> **The problem**: Begin at the first line below and copy each line exactly, ending with the line where "Given: Open Family Management in the sidebar" appears.

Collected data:
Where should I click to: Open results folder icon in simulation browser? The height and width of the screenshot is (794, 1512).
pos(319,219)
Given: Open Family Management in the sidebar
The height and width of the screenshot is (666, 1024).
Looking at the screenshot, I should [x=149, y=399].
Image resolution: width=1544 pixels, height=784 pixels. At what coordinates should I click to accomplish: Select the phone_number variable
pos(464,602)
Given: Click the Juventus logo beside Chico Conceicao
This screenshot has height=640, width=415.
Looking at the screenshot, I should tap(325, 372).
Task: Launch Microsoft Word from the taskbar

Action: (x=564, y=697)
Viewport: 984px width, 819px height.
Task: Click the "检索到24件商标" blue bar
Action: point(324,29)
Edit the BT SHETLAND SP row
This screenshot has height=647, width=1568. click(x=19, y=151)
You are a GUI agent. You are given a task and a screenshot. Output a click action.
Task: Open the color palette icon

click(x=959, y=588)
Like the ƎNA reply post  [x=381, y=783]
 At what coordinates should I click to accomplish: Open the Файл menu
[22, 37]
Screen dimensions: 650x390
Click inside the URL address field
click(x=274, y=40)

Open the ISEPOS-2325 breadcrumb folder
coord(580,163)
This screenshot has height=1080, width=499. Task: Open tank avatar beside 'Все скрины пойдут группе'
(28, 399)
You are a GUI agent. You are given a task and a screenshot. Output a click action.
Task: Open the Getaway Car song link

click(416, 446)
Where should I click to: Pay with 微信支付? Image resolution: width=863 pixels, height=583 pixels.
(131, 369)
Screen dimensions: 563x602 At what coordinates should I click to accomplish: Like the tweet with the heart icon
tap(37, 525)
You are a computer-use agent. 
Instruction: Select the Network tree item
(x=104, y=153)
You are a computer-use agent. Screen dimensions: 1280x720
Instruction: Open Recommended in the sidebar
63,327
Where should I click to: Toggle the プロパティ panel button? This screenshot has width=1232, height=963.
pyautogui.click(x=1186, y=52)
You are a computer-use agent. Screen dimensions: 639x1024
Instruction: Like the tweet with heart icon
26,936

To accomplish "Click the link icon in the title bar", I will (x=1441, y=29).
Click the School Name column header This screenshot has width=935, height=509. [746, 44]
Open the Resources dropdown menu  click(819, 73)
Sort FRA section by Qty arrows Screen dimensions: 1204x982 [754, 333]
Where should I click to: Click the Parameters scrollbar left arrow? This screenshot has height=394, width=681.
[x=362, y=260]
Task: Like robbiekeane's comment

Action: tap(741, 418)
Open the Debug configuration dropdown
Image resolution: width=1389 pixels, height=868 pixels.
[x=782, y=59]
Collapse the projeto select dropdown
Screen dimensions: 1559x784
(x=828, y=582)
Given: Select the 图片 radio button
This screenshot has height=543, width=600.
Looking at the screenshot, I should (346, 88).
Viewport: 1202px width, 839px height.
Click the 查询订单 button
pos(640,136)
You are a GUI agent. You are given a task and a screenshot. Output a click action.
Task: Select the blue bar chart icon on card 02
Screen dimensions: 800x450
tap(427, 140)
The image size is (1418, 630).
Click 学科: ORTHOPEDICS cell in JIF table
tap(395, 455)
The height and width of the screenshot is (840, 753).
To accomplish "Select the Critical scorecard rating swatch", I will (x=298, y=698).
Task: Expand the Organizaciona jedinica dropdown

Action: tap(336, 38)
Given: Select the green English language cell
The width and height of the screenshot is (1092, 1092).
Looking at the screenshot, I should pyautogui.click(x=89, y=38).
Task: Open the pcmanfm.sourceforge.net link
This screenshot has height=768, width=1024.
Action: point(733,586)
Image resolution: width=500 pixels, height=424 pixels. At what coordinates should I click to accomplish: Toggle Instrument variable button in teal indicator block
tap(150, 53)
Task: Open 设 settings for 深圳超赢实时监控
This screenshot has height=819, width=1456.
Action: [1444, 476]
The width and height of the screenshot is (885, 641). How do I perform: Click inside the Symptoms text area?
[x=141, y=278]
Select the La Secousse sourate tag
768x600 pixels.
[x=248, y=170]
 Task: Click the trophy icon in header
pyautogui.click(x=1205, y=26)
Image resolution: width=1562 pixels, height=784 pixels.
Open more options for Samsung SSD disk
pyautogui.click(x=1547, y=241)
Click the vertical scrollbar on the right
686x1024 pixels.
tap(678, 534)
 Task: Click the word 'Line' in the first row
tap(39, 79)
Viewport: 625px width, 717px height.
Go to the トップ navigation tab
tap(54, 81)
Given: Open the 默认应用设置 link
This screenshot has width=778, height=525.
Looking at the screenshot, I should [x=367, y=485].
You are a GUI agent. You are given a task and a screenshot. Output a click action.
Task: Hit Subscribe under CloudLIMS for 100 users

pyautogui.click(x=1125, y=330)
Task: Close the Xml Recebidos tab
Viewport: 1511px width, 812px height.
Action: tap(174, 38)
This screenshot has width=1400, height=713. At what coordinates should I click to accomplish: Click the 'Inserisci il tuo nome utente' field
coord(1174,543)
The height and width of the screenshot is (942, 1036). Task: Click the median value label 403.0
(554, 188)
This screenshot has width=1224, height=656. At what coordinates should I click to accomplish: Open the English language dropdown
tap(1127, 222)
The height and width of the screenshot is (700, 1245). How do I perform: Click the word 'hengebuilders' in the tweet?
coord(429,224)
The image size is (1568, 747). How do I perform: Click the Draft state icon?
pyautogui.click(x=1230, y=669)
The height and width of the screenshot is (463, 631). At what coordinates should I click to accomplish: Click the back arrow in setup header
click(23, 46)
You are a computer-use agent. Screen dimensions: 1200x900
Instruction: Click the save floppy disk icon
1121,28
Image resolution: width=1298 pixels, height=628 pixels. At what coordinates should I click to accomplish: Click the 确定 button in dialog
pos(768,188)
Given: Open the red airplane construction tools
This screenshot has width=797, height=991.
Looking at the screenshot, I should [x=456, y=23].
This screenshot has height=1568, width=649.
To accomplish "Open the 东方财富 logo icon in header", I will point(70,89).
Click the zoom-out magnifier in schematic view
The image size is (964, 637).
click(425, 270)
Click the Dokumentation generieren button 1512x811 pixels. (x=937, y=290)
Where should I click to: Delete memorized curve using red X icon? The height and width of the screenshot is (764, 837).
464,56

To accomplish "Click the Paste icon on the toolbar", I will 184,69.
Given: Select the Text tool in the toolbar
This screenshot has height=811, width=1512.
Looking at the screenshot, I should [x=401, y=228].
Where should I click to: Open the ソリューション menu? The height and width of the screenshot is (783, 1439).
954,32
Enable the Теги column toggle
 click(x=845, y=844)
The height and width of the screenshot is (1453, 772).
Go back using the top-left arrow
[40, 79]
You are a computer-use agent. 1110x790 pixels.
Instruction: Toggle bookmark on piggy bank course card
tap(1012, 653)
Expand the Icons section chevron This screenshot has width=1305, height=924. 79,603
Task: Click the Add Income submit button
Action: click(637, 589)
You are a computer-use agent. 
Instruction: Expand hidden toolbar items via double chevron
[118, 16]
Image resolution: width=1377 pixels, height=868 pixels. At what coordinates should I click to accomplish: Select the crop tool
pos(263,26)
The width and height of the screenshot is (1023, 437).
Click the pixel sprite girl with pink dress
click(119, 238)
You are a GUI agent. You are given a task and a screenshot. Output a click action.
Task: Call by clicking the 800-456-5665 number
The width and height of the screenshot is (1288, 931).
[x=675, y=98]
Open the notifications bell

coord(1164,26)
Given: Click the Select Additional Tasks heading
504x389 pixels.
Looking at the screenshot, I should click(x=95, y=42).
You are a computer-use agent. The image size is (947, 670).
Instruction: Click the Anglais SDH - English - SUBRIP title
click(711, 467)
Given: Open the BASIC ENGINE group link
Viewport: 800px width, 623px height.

> **Response area**:
Where should I click to: Open results folder icon in simulation browser? The height and width of the screenshot is (794, 1512).
pos(319,219)
Given: Open Family Management in the sidebar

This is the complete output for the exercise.